5 min read and report.

Stephen Mooney, Research Executive

by Stephen Mooney, Research Executive

Core Research

Every year, loved-up couples celebrate Valentine’s Day, and with 1.2 million adults in Ireland not in a relationship, Core Research decided to turn the focus on dating and relationships in Ireland. We interviewed 1,000 adults about the topic, which included 320 single people.

Firstly, we wanted to understand how people in relationships met in the past. One in four couples met over a drink or a dance, while 20% of people met through a friend or family member. The workplace also provides a space for romance to begin, with 16% saying they met at work.
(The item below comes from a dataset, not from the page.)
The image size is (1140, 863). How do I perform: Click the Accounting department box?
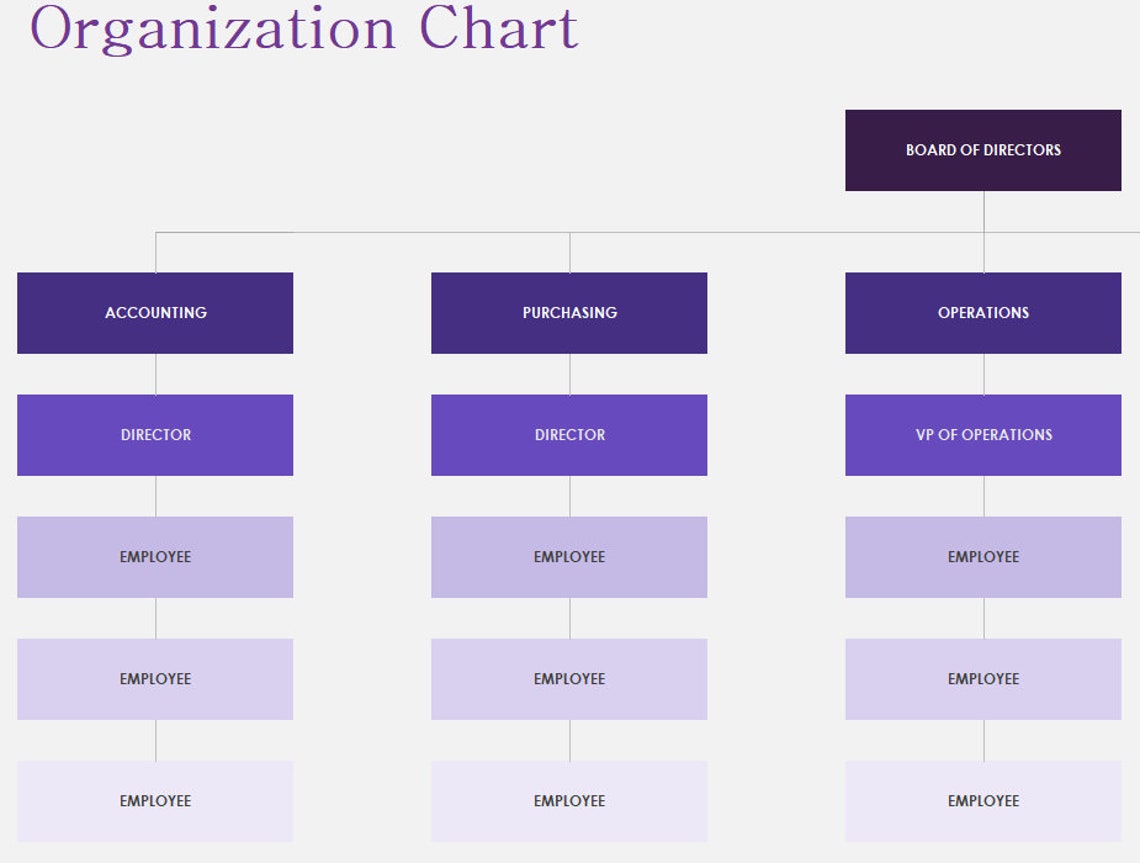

While there has been a growth in digital dating, only 9% of Irish couples met through apps or websites.

However, looking to single people (who tend to be younger), 20% believe they will meet the love of their life through apps or dating websites. However, most people (31%) believe they will meet their future partner through a friend or family, with women most likely to say this would be their preference. 43% of single women said they would prefer to meet someone through their friends, compared to 34% of single men.

For organisations or brands associated with community, holidays or health and fitness, it is worth noting that 12% of people would like to meet someone through volunteering, 19% of people through travel and 26% of people through a hobby or sport both people share.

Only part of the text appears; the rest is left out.